I found the following two loops yield the same output. Can you help me to understand what the differences are between the @ and * in this particular case?
#!/bin/bash
ips=(8.8.8.8 8.8.4.4)
for ip in ${ips[@]}; do
echo $ip
done
for ip in ${ips[*]}; do
echo $ip
done
They both yield the same result:
8.8.8.8
8.8.4.4
Bash Man page quote
Any element of an array may be referenced using ${name[subscript]}. The braces are required to avoid conflicts with pathname expansion. If subscript is @ or * , the word expands to all members of name. These subscripts differ only when the word appears within double quotes.
IF the word is double-quoted, ${name[*]} expands to a single word with the value of each array member separated by the first character of the IFS special variable, and ${name[@]} expands each element of name to a separate word.

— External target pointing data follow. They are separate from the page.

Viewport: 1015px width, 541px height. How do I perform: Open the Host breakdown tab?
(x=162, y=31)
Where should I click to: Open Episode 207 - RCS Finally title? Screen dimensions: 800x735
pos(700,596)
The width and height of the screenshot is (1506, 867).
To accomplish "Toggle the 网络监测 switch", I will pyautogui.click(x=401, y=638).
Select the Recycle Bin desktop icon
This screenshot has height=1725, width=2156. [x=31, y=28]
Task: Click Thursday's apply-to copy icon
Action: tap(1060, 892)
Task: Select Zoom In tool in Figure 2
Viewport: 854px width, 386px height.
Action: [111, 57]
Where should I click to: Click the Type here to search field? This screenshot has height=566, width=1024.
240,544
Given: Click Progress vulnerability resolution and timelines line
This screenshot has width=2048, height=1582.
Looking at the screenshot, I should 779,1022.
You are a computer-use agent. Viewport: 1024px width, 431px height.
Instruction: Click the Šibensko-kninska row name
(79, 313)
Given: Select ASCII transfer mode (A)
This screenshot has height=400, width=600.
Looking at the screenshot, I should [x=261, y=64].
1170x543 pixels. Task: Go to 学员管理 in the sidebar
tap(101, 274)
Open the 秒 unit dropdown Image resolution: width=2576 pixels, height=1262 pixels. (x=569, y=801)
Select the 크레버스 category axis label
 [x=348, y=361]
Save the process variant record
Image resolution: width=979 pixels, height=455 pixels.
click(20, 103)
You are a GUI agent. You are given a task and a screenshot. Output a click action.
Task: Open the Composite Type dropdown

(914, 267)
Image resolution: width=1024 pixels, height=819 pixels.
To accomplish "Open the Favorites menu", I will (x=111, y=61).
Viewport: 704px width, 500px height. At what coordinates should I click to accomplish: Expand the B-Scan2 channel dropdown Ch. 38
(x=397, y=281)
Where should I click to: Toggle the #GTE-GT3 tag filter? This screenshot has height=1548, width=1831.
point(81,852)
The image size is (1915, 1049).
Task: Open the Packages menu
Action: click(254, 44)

When there are no array members, ${name[@]} expands to nothing. If the double-quoted expansion occurs within a word, the expansion of the first parameter is joined with the beginning part of the original word, and the expansion of the last parameter is joined with the last part of the original word.
Which means:
munai@munai-devops:~$ declare -a array
munai@munai-devops:~$ array=(1 2 3)
munai@munai-devops:~$ bakIFS=$IFS
munai@munai-devops:~$ IFS=","
munai@munai-devops:~$ echo "${array[*]}"
1,2,3
munai@munai-devops:~$ echo "${array[@]}"
1 2 3
As you've notice, there is no difference between the two - that is when the arrays are not quoted.
"${arr[*]}" expands the array to one element, whereas
"${arr[@]}" expands each element but preserving whitespace (IFS).
The first array won't change but the second will have the output of:
8.8.8.8 8.8.4.4